Diabetes has been known since antiquity. In 1889 Joseph von Mering and Oskar Minkowski performed animal experiments where the pancreas was removed, and discovered that the animals developed diabetes symptoms. Eleven years later, Sir Edward Albert Sharpey-Schafer discovered that diabetics were lacking a specific substance or had a reduced amount of it.
At his suggestion the substance was named insulin, from insula, the Latin word for island, because he was referring to the insulin-producing islets of Langerhans in the pancreas. In 1921 Sir Frederick Grant Banting and Charles Herbert Best repeated the 1889 experiments and were able to treat this artificially created diabetes through administering fresh extracts from the islets of Langerhans to the animals.

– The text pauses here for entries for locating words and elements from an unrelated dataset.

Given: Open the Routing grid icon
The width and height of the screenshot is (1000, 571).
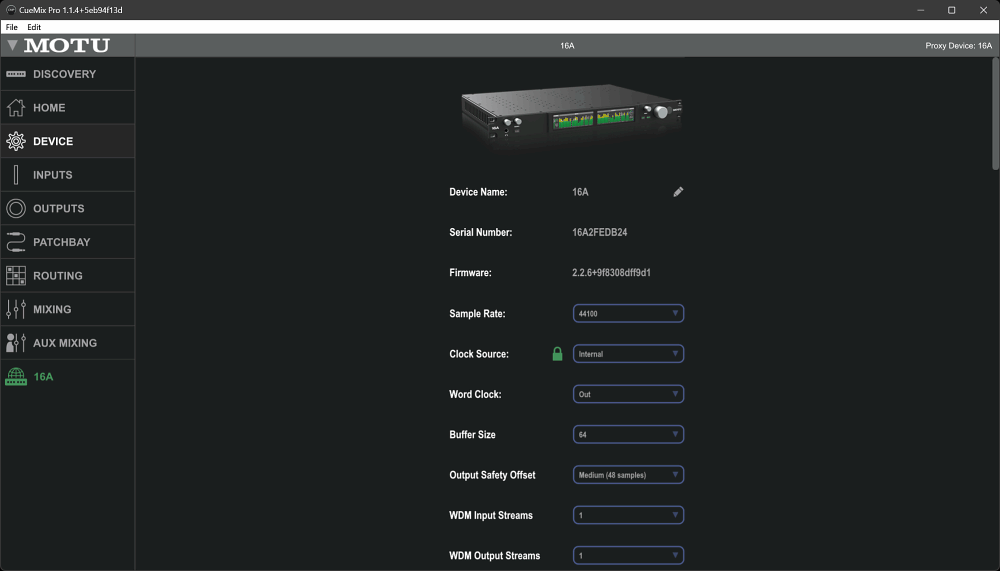Looking at the screenshot, I should [16, 276].
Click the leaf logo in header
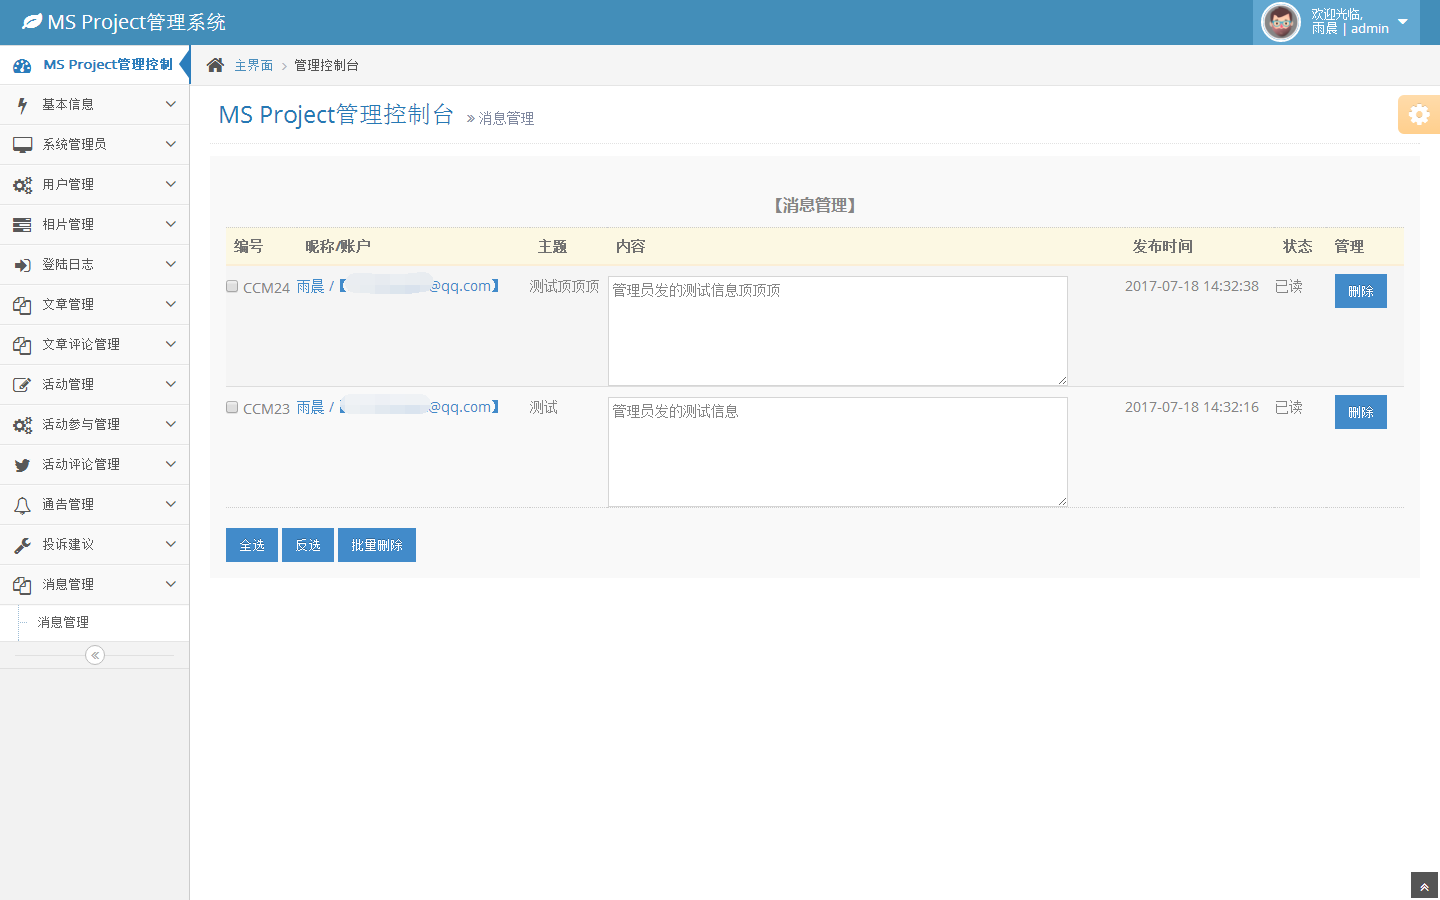This screenshot has height=900, width=1440. click(32, 21)
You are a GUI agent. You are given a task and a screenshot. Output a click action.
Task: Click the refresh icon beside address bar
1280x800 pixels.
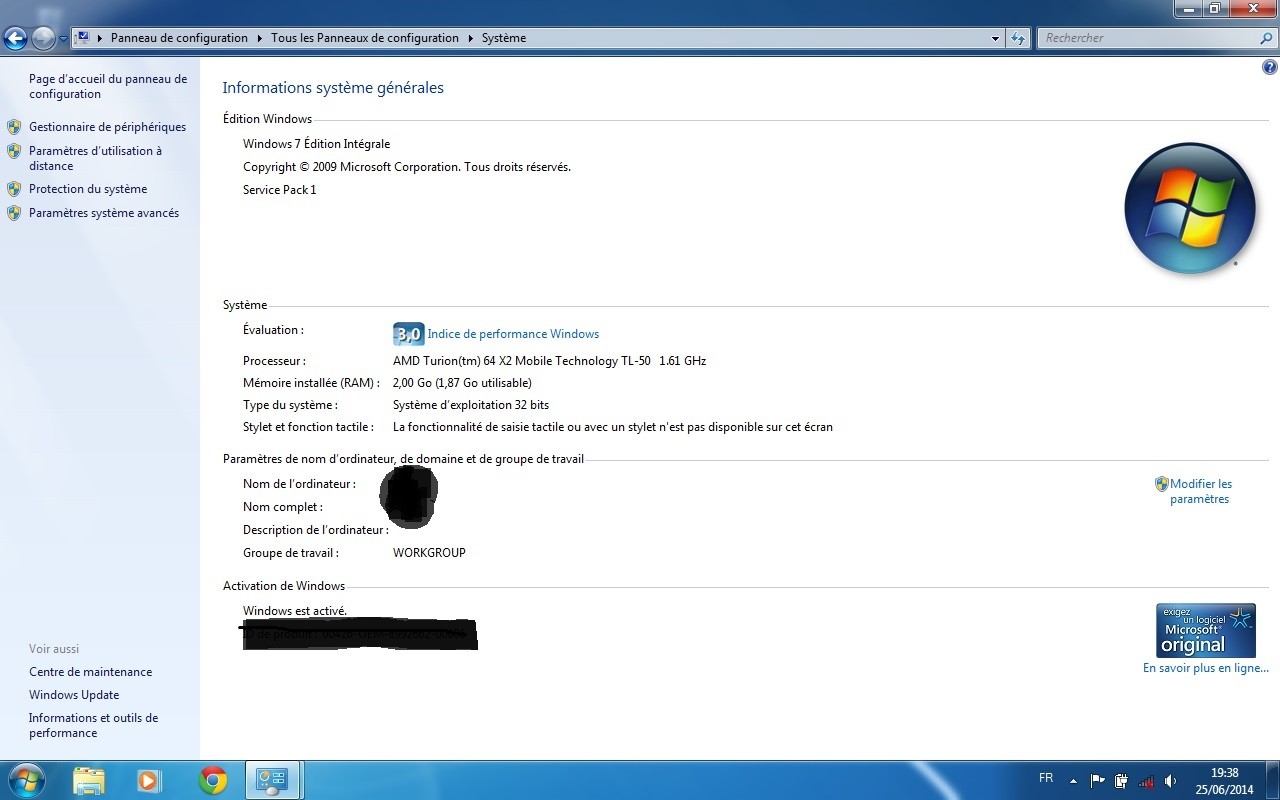[1018, 39]
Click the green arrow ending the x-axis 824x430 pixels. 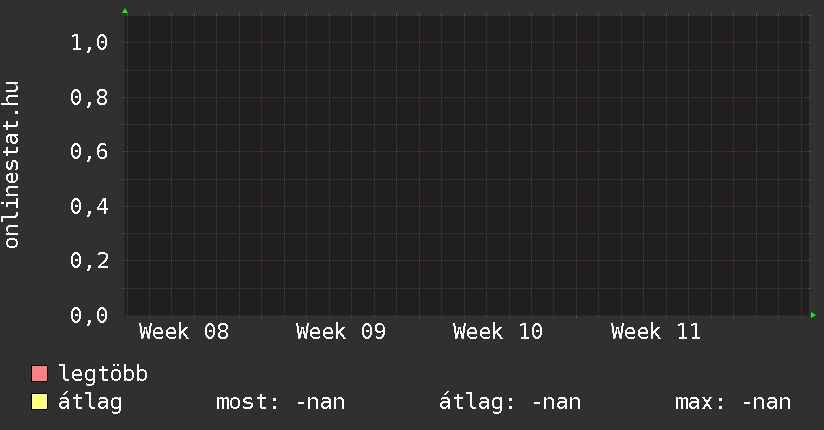[813, 315]
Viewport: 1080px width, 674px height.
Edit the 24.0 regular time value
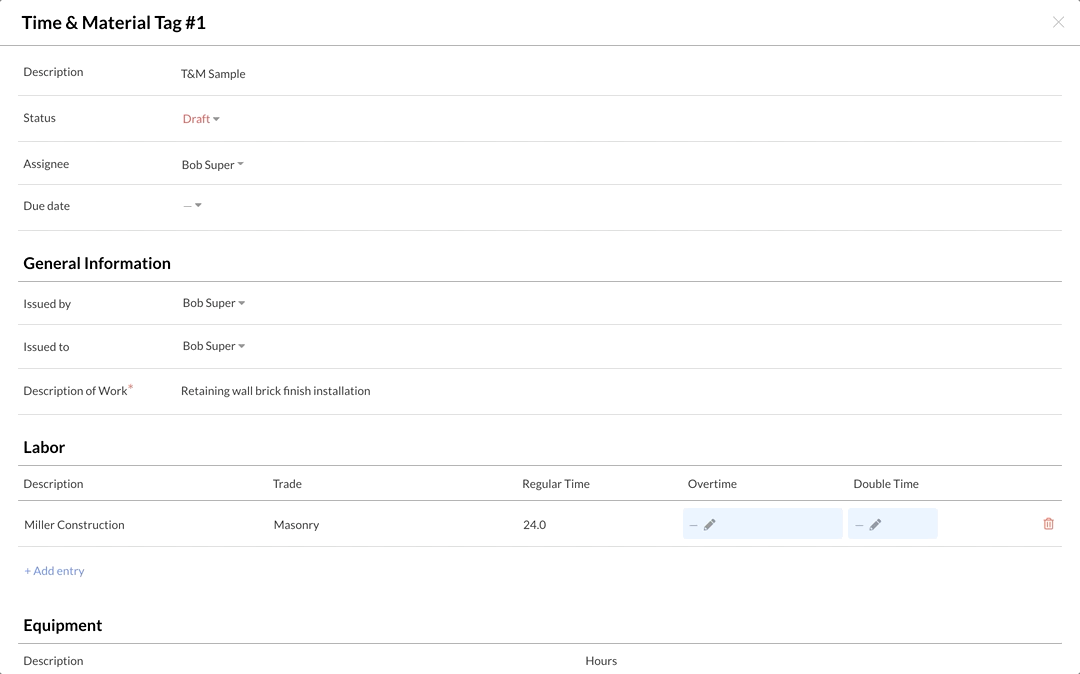tap(534, 525)
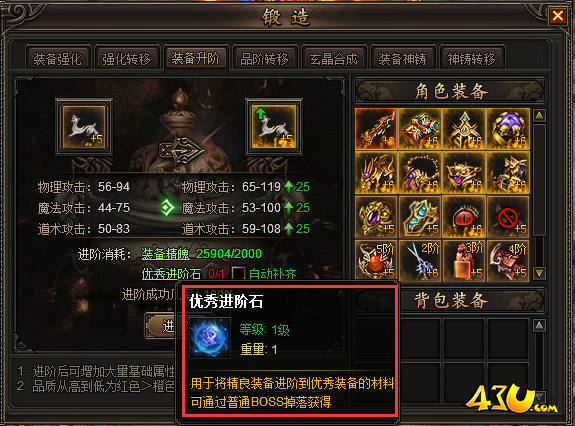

As a result of this experiment, researchers were gradually able to refine the insulin hormone from the pancreas, thereby finding an effective treatment for the disease: insulin injections. In 1923 Banting was awarded the Nobel Prize in medicine for his discoveries. Today there is still no treatment for type 1 diabetes other than insulin.
The disease process
Type 1 diabetes is an autoimmune form of diabetes that ordinarily occurs in children and adolescents. The disease is caused by an autoimmune attack, which means that the body's own immune system destroys the insulin-producing beta cells in the pancreas.
The beta cells are gradually destroyed during a period that varies from months to several years. Symptoms only appear after this destruction has been in progress for some time. Children and adolescents with type 1 diabetes usually only come into contact with the healthcare system when their condition has become acute. At that point, only 10-20 percent of the beta cells are usually left. These are not sufficient to provide the body with enough quantities of the vital insulin. The patients must quickly receive insulin injections, which they are then forced to continue for the rest of their lives. Even after the disease is diagnosed, the autoimmune attack continues against the remaining insulin-producing beta cells, which in time will become completely destroyed. Thus the body has no capacity left to produce insulin; instead, all of its insulin needs must be met by insulin injections or an insulin pump.
No one knows today what triggers the autoimmune attack, but there are theories about different environmental factors such as viral infections. People with type 1 diabetes are also genetically predisposed for the disease, and it is possible to use genetic testing to assess the risk that an infant will develop the disease later on. About 5 percent of children with a parent or sibling with type 1 diabetes develop this type of diabetes.
An autoimmune attack in progress can be detected even before diabetes symptoms have appeared by measuring the levels of various biological markers in the bloodstream: so-called antibodies to insulin, GAD and IA2. There are presently several studies in progress which identify which children and adolescents have a high risk of developing type 1 diabetes. These studies are crucial for gaining a better understanding of the disease and being able to prophylactically treat high-risk patients, thus preventing the autoimmune attack from causing type 1 diabetes.
LIVING WITH TYPE 1 DIABETES
Type 1 diabetes is a chronic disease with a large impact on both the child and family members. Insulin must be injected and blood sugar must be measured several times a day. It is extremely important to control the disease well in order to avoid both excessively low and excessively high blood sugar levels, which can both lead to a life-threatening coma. Prolonged elevated blood sugar levels often results in serious complications as well. Therefore meals must be regulated in terms of composition and timing and balanced against the insulin dosage, which is especially difficult with younger children. It's usually a traumatic experience for the entire family when a child develops type 1 diabetes.